LinkedIn wants to make more money from advertising and it’s got a cunning plan to get advertisers opening their wallets. By handing over more data on its users, the network is confident ad spend will rise significantly and it’s teaming up with DataShift to make it all happen.
For LinkedIn advertisers this means a bundle of new info on the kind of ads users click and the topics they’re talking about most. So better targeted, more relevant ads will be coming to the network soon – and that’s good news for everyone involved.
LinkedIn introduces PYLON
LinkedIn is introducing PYLON for LinkedIn Engagement Insights, a “customizable reporting API solution that empowers marketers to make data-driven content, creative, and targeting decisions on LinkedIn’s professional network.”
DataShift is providing the platform itself and LinkedIn is simply providing the data (note: LinkedIn isn’t making any money from providing this data, it simply wants to encourage more advertisers).
In all the official statements from LinkedIn, the network is keen to reassure its users that privacy will not be compromised through PYLON but it’ll be interesting to see what privacy changes emerge over the coming years.
Data-driven advertising on LinkedIn
PYLON marks LinkedIn’s biggest move into data-driven advertising to date. Until now, targeting users on the network has been quite simple but getting data feedback on their interactions remains elusive.

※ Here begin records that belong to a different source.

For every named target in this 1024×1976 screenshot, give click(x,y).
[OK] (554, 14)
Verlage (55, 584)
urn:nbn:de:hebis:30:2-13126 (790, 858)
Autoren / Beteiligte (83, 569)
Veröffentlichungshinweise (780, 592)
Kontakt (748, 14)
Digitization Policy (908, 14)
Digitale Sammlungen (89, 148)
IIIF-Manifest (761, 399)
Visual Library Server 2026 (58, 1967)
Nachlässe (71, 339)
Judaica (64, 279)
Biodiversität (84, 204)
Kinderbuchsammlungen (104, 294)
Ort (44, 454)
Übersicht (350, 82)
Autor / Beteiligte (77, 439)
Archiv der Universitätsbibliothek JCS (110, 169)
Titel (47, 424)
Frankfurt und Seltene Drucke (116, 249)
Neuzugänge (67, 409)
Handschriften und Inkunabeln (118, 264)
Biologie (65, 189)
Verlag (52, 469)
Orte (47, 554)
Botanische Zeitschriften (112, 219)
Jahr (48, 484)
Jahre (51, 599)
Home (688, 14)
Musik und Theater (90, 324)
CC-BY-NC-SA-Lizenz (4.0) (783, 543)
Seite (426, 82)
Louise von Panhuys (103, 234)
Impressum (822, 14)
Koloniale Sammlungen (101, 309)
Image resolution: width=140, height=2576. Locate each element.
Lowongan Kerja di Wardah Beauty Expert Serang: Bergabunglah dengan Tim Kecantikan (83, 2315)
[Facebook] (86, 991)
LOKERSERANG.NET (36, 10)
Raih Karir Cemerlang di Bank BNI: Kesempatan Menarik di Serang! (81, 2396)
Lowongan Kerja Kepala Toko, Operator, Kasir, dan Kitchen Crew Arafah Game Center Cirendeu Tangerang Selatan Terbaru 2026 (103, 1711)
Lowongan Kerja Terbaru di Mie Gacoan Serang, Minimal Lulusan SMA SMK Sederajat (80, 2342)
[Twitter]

This is going to change with PYTHON, which will provide vital insights on ad clicks and topics on LinkedIn. It will also empower advertisers to optimise their campaigns based on user data and improve results over time. Here’s one use case Russell Glass, VP of products and marketing solutions at LinkedIn offers up:
“For example, let’s say you’re a marketer at a software company interested in reaching IT decision makers in the US, but you aren’t sure how to target them or with what content. Using LinkedIn Engagement Insights, you can discover that this audience is most engaged with SaaS, business intelligence and “big data” themed content. This information can help you recognize how to best reach them on LinkedIn, and with what content, in a way that works within the context of your marketing strategy.”
Only time will tell if PYTHON increases LinkedIn’s advertising income as much as it hopes but, in the meantime, it means a stronger marketing channel for everyone using it. Hopefully, it works out to be a win-win and the network continues to adapt as a data-driven advertising platform.